<<<<

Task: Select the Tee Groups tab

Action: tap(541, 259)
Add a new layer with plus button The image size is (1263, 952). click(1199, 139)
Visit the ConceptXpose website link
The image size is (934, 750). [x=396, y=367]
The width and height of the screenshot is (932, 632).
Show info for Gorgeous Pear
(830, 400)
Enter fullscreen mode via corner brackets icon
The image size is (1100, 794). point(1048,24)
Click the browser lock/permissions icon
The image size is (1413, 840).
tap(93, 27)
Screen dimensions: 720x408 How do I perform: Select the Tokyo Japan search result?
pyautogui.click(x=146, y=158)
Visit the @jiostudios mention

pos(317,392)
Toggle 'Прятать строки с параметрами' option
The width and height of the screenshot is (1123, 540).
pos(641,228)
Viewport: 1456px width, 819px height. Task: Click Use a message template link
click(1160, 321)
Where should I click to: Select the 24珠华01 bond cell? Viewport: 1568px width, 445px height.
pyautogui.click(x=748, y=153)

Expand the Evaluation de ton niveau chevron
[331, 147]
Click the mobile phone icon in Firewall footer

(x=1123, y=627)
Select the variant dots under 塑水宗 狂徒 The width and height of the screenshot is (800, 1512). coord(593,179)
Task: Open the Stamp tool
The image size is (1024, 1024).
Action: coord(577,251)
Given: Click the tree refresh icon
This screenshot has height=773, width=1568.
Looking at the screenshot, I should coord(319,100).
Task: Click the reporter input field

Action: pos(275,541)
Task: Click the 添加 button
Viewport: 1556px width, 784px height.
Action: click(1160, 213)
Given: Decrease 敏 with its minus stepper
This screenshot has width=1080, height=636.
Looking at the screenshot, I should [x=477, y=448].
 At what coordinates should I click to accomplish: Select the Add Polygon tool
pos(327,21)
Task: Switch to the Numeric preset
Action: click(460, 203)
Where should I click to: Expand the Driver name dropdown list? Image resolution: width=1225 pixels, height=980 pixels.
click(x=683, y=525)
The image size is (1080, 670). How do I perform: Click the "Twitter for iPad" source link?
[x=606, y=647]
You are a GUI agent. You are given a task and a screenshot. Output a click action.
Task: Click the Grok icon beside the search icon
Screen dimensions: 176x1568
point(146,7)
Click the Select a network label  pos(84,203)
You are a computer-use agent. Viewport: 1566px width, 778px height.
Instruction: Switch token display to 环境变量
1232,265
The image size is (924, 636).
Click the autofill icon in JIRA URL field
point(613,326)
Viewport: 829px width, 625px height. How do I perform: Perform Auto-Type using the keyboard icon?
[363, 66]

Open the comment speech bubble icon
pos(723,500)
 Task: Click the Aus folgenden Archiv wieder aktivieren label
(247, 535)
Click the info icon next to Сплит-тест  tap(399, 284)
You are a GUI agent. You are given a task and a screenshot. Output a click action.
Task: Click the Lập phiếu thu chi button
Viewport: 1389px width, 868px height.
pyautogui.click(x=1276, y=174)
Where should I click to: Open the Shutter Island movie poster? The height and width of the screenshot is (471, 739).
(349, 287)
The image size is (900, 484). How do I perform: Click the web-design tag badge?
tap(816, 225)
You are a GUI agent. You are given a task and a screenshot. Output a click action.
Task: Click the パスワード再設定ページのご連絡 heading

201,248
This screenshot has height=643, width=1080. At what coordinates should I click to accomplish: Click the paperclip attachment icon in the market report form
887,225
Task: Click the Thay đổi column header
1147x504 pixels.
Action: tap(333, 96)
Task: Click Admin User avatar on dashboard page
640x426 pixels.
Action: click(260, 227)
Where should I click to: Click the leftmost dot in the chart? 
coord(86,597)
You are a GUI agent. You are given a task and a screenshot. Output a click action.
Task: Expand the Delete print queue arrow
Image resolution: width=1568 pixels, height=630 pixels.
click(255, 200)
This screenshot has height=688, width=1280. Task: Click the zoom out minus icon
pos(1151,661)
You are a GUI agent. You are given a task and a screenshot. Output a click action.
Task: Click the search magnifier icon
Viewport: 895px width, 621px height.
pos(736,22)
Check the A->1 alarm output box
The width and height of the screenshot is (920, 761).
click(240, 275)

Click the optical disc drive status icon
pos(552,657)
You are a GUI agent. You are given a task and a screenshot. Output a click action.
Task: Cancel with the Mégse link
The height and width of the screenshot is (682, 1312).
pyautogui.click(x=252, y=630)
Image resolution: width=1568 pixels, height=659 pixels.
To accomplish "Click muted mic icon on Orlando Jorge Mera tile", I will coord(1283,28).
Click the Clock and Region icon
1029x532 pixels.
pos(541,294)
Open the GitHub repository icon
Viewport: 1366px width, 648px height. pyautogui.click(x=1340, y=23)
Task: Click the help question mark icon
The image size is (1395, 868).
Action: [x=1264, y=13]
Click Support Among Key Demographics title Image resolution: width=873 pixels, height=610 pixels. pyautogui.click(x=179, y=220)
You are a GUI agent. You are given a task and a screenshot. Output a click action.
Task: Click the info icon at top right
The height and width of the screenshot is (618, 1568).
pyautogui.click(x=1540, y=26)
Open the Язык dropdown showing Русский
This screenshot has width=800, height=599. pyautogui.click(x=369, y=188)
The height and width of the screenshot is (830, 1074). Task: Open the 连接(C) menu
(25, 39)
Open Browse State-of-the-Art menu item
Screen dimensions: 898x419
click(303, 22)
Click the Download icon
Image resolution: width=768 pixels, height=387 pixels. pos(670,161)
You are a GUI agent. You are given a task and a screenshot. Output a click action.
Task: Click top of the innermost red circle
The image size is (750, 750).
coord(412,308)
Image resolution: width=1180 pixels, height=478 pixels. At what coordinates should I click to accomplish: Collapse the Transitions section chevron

>>>>

TASK INSTRUCTIONS: Out of the material above, output word for word the line with "Given: Click the tree refresh icon", the line with "You are a computer-use", and all lines between them, with nothing else.

EXERCISE RESPONSE:
Given: Click the tree refresh icon
This screenshot has height=773, width=1568.
Looking at the screenshot, I should coord(319,100).
Task: Click the reporter input field

Action: pos(275,541)
Task: Click the 添加 button
Viewport: 1556px width, 784px height.
Action: click(1160, 213)
Given: Decrease 敏 with its minus stepper
This screenshot has width=1080, height=636.
Looking at the screenshot, I should [x=477, y=448].
 At what coordinates should I click to accomplish: Select the Add Polygon tool
pos(327,21)
Task: Switch to the Numeric preset
Action: click(460, 203)
Where should I click to: Expand the Driver name dropdown list? Image resolution: width=1225 pixels, height=980 pixels.
click(x=683, y=525)
The image size is (1080, 670). How do I perform: Click the "Twitter for iPad" source link?
[x=606, y=647]
You are a GUI agent. You are given a task and a screenshot. Output a click action.
Task: Click the Grok icon beside the search icon
Screen dimensions: 176x1568
point(146,7)
Click the Select a network label  pos(84,203)
You are a computer-use agent. Viewport: 1566px width, 778px height.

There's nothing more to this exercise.